The student council plans to have a BBQ lunch for the whole school to celebrate its victory in the volleyball finals. They need a total of 427 hotdogs and hamburgers. Hot dogs costs $0.25 each and hamburgers cost $0.80 each they have a budget of $203 for the event. How many of each should the school council buy?
number of hotdogs --- x
number of hamburgers -- (427-x)
.25x + .8(427-x) = 203
times 100
25x + 80(427-x) = 20300
-55x + 34160 = 20300
-55x = -13860
x = 252
need 252 hotdogs and 175 hamburgers
Let's assume the number of hotdogs the student council should buy is "x", and the number of hamburgers they should buy is "y".
According to the given information, the total number of hotdogs and hamburgers needed is 427, so we can write the equation:
x + y = 427 (Equation 1)
The cost of each hotdog is $0.25 and each hamburger is $0.80, and the budget available is $203. Thus, the cost equation can be written as:
0.25x + 0.80y = 203 (Equation 2)
Now, we can solve these two equations to find the values of "x" and "y".
Using substitution method, we can solve Equation 1 for x:
x = 427 - y
Substituting this value of x in Equation 2:
0.25(427 - y) + 0.80y = 203
107 - 0.25y + 0.80y = 203
0.55y = 96
y = 96 / 0.55
y ≈ 174.55
Since we can't have a fractional part of hamburgers, we need to round it down to the nearest whole number. Therefore, y ≈ 174.
Substituting this value of y back into Equation 1:
x + 174 = 427
x = 427 - 174
x = 253
Therefore, the student council should buy approximately 253 hotdogs and 174 hamburgers to stay within their budget and meet the required quantity.
To determine how many hotdogs and hamburgers the student council should buy, we'll use a system of equations.

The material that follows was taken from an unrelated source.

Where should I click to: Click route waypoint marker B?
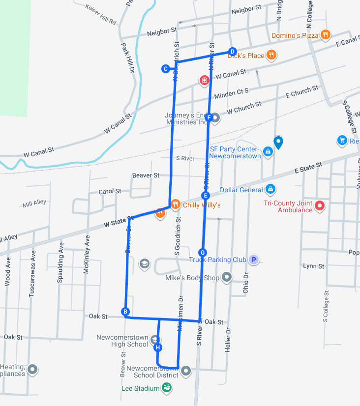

Let's represent the number of hotdogs as "H" and the number of hamburgers as "B."
Given information:
- The total number of hotdogs and hamburgers needed is 427.
- The cost of each hotdog is $0.25, and the cost of each hamburger is $0.80.

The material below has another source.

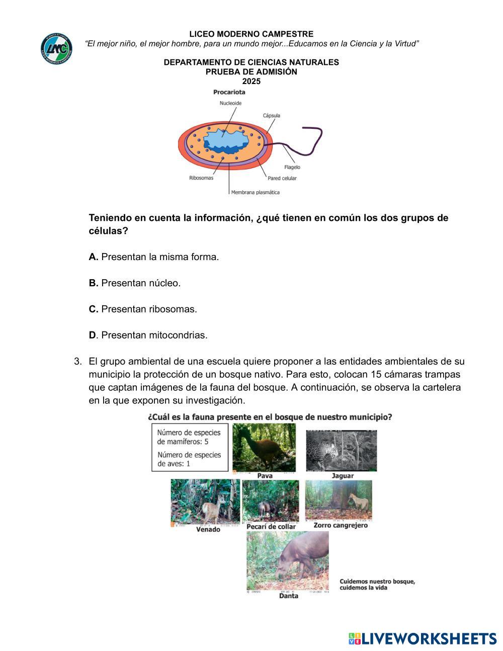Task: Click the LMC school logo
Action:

- The budget for the event is $203.
Now, we can set up the following equations:
1) H + B = 427 (equation representing the total number of hotdogs and hamburgers needed)
2) 0.25H + 0.80B = 203 (equation representing the budget limit)
To solve this system of equations, we can use the substitution or elimination method.
Let's solve it using the substitution method:
From equation 1), we can express H in terms of B by subtracting B from both sides:
H = 427 - B
Substitute this expression for H into equation 2):
0.25(427 - B) + 0.80B = 203
Simplify and solve for B:
106.75 - 0.25B + 0.80B = 203
0.55B = 96.25
B = 96.25 / 0.55
B ≈ 175
Now, substitute the value of B back into equation 1):
H + 175 = 427
H = 427 - 175
H = 252
Therefore, the student council should buy 252 hotdogs and 175 hamburgers for the BBQ lunch.